Même si un candidat désiste, une fois que l’arrêt de la Cour constitutionnelle est rendu, tout le monde y participe. C’était le cas pour Monsieur Tiébilé Dramé, lors du scrutin de 2013. Il a désisté mais pour autant son nom n’a pas été retiré, son bulletin non plus. C’est le même principe qui s’applique pour ce scrutin. Si le candidat qualifié pour le second tour dit qu’il ne participe pas au second tour, cela ne change absolument rien. Les élections se tiendront tout de même, avec ses bulletins. On ne repêche pas le troisième comme le prétendent certains. Le processus suit son cours. La seule chose qui peut arrêter les opérations électorales et qui est prévue par la loi, c’est le décès de l’un des deux candidats qualifié au second tour.
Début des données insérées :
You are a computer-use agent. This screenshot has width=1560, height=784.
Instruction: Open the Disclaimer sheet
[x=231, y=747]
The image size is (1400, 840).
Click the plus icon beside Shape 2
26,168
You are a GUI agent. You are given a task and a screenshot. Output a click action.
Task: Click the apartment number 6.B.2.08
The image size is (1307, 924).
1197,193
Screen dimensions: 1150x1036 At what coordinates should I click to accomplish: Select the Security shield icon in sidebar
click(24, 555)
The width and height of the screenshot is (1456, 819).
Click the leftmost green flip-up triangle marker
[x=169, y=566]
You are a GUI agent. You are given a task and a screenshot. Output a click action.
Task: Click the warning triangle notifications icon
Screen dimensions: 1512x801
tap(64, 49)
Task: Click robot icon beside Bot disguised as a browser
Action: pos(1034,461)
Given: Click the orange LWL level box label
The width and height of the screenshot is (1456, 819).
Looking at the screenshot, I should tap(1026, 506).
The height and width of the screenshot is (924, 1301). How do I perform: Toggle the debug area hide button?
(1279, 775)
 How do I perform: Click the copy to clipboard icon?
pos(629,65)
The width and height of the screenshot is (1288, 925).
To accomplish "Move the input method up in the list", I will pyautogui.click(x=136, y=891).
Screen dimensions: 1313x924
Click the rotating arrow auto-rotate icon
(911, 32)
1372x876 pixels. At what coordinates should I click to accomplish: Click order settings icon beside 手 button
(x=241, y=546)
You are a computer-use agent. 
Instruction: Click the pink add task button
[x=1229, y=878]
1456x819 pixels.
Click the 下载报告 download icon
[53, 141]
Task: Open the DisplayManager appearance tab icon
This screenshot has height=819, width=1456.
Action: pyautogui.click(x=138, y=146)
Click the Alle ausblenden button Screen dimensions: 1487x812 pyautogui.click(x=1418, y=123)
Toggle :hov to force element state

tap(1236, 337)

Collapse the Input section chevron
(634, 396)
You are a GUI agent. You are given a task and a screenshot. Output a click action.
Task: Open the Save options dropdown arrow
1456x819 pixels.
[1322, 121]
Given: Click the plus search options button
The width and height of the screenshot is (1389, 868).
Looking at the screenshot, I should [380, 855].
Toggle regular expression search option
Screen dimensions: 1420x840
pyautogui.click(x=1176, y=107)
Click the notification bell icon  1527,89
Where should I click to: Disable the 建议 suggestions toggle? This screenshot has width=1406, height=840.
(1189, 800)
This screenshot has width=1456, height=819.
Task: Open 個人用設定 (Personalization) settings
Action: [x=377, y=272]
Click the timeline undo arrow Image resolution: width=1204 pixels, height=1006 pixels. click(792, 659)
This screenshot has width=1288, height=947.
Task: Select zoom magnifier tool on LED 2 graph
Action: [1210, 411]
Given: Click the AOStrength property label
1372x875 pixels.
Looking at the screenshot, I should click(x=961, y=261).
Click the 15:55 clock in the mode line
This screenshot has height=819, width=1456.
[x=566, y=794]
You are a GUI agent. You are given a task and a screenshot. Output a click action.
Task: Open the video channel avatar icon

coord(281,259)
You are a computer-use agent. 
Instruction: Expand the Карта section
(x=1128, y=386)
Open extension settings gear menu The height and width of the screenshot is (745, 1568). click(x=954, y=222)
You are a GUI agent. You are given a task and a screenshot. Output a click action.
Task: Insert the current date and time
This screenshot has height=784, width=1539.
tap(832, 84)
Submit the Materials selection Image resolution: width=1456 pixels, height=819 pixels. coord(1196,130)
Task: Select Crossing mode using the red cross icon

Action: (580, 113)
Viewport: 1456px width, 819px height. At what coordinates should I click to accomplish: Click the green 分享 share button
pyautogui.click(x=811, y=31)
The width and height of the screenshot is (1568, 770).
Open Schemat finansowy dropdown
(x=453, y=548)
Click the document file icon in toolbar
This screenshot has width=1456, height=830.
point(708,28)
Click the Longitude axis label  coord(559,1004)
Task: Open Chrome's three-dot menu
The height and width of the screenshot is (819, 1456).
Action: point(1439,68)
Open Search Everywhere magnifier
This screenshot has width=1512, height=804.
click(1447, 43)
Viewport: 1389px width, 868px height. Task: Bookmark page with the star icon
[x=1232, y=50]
On entend beaucoup parler de recomptage ces derniers temps, que dit la loi en la matière ?

Le recomptage dans notre contexte n’est pas admis par la loi. On entend par exemple dire qu’il faut proclamer les résultats, bureau de vote par bureau de vote, mais c’est déjà fait. A la clôture des opérations de vote, il y a le dépouillement et chaque bureau de vote proclame ses résultats. Et les PV sont signés en 5 exemplaires. Le recomptage en cas de contestation n’est pas permis. Les requêtes en contestation sont soumises à la Cour constitutionnelle. C’est elle, qui en juge le bien-fondé.

Certains candidats parlent de récusation des juges de la Cour constitutionnelle, qu’en est-il ?

Il n y a même pas de débat sur cette question parce qu’il n y a aucun dispositif juridique au Mali qui prévoit une récusation des membres de la Cour constitutionnelle. Nous sommes prêts au débat pour éclairer la lanterne des Maliens. Il y a trop de confusion qui sont faites. Certains évoquent l’article 3, 8 ou 10 du règlement intérieur de la Cour constitutionnelle. Cela n’a rien à avoir avec la récusation du juge constitutionnel qui est impossible. C’est une requête qui est malheureuse et elle ne vise autre chose que l’obstruction du processus électoral. L’on ne peut pas non plus évoquer le statut de la magistrature. Celui du 16 décembre 2002, l’article 1er dit qu’il s’applique aux magistrats de l’ordre administratif et judiciaire. La Cour constitutionnelle ne fait pas partie de ces juridictions. Nous sommes très étonnés de voir ce débat juridique se poser. On évoque également le code de procédure. Il faut faire très attention. Soit nous sommes de mauvaise foi, soit nous voulons que les Maliens comprennent le droit. La procédure auprès des juridictions judiciaires est déterminée par un décret, tandis que c’est une loi qui l’établit auprès de la Cour constitutionnelle.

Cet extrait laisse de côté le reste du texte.